June 19, 1865 marks the day slavery was abolished in the United States. One hundred fifty-three years later, people across the country continue to celebrate this victory and recognize there is more work to be done.
Dr. James Dobbins, longtime Dayton Wesley Community Center member, says Juneteenth represents an ongoing need to fight for basic freedoms.
“It signifies a greater issue, which is that freedom is a process, it’s not just an event,” Dobbins says. “
Voting is the one way where the average citizen can truly participate in power and the deliberation of life, liberty and the pursuit of happiness.”
But the right to vote in Ohio is in jeopardy. The U.S. Supreme Court recently ruled that Ohio can take voters off registration rolls if they do not return a mailed address confirmation form — and then do not vote for four years. Wesley Center Executive Director Yvette Kelly-Fields says the court decision needs to be challenged.
“When you start to roll back the ability for people to have a voice...through purging voter registrations...or gerrymandering, so that certain groups have leverage over other groups to be able to enact certain laws, rules, overturn laws -- that’s the issue that in 2018 we have to actively work against,” Kelly-Fields says. “Because if not, the whole point of having voting rights will be null and void.”
Kelly-Fields says other organizations in the area are actively working against the Supreme Court’s decision. The Wesley Center will make that information available to its members.
“We’re going to be sharing all the information to encourage people to get involved,” Kelly-Fields says. “That if this is an issue that...you have concerns about, we want to help connect them to things that will allow them to take action.”
Dobbins says another way to take action is to get involved with voter education and registration and knocking on doors for candidates.
“That is what is going to make the difference for who holds the reigns and the levers of power and authority in the country and in the communities where you live,” Dobbins says.
Kelly-Fields and Dobbins both say the power and authority in the Emancipation Proclamation was only one part in the process for freedom. They say it’s a fight that continued through the civil rights movement of the 1960s to today.

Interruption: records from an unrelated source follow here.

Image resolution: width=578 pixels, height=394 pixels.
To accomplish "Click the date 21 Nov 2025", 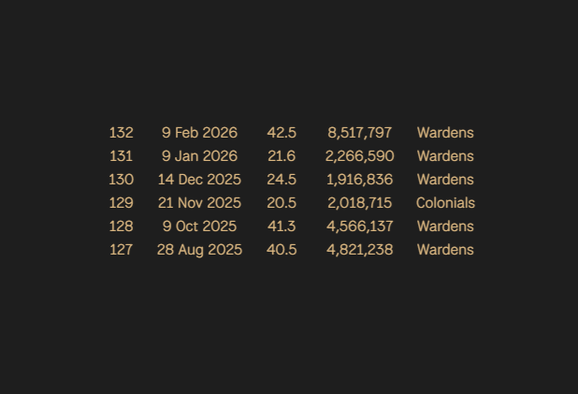I will pos(199,203).
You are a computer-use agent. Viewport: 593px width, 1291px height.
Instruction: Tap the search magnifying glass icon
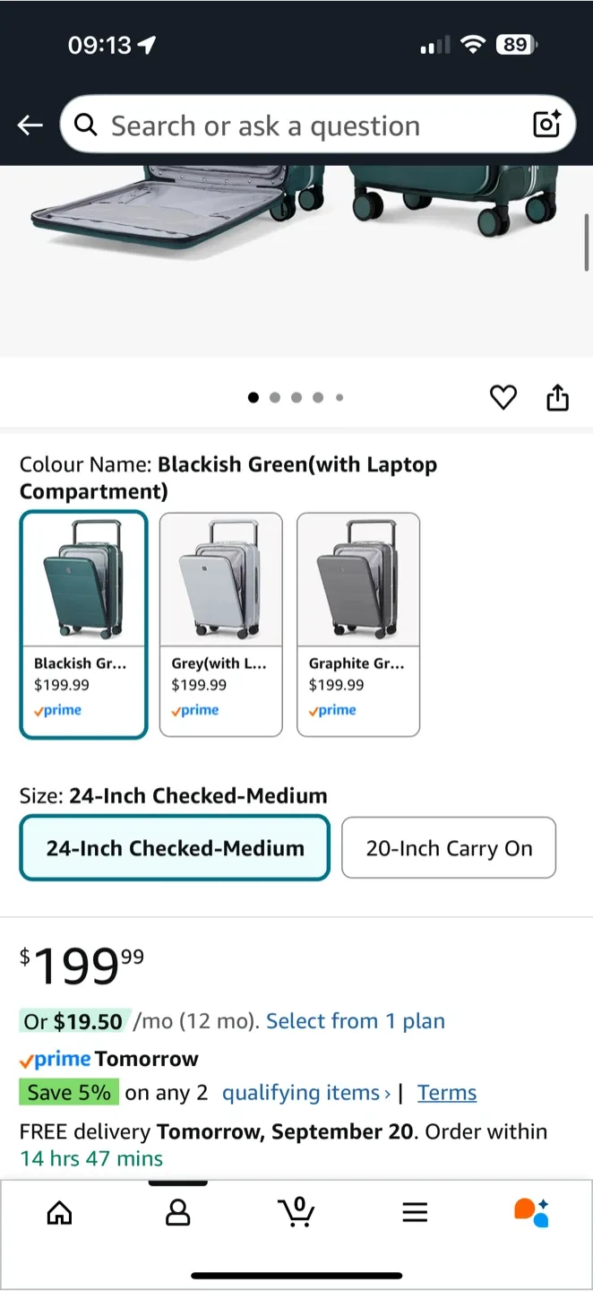[x=86, y=125]
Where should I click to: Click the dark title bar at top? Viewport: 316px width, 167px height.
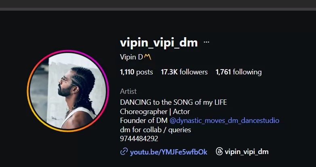click(x=158, y=4)
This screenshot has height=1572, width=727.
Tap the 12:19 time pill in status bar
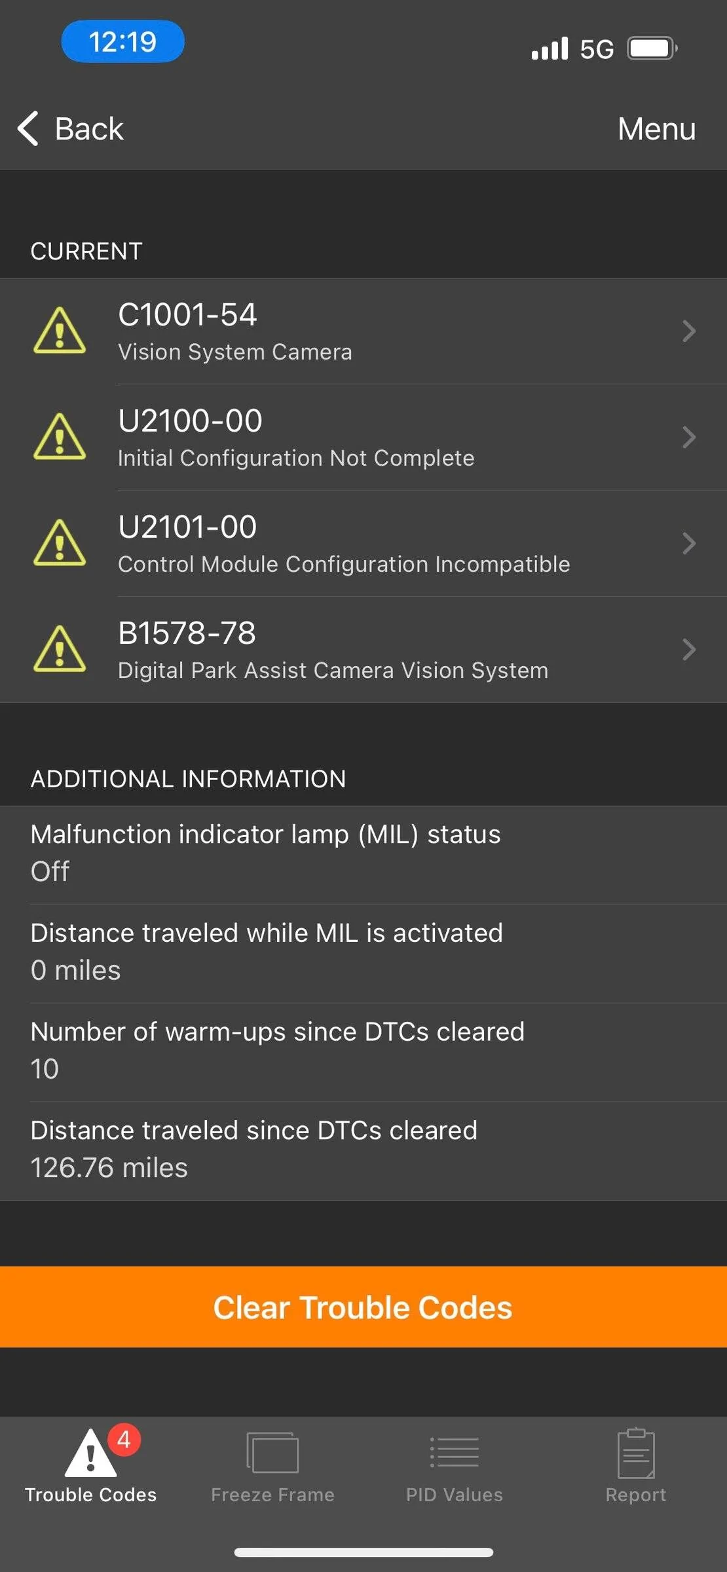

“The fact that a lot of things that should have happened immediately following the Emancipation Proclamation...when you get down to the 1960s, it was an effort to go back and get things that were supposed to be given -- and were promised -- in the 1860s,” Kelly-Fields says.
“I’m 72 years old,” Dobbins says. “I remember traveling through the segregated South. I remember my sister being a Freedom Rider. I remember my brother being the first African American admitted to a closed trade union in the country, the International Brotherhood of Electrical Workers, in 1967. It took that long...for African Americans to break into that kind of economic upward mobility.”
Reaching that kind of upward mobility is exactly why the Wesley Center holds a Juneteenth celebration every year.
“We took on Juneteenth to be part of a continuum of commemorative events all year long so that we can keep this in the conscious mind of people to always be aware, to not forget...so that we can continue to fight for and advocate for justice and the continued part of freedom,” Kelly-Fields says.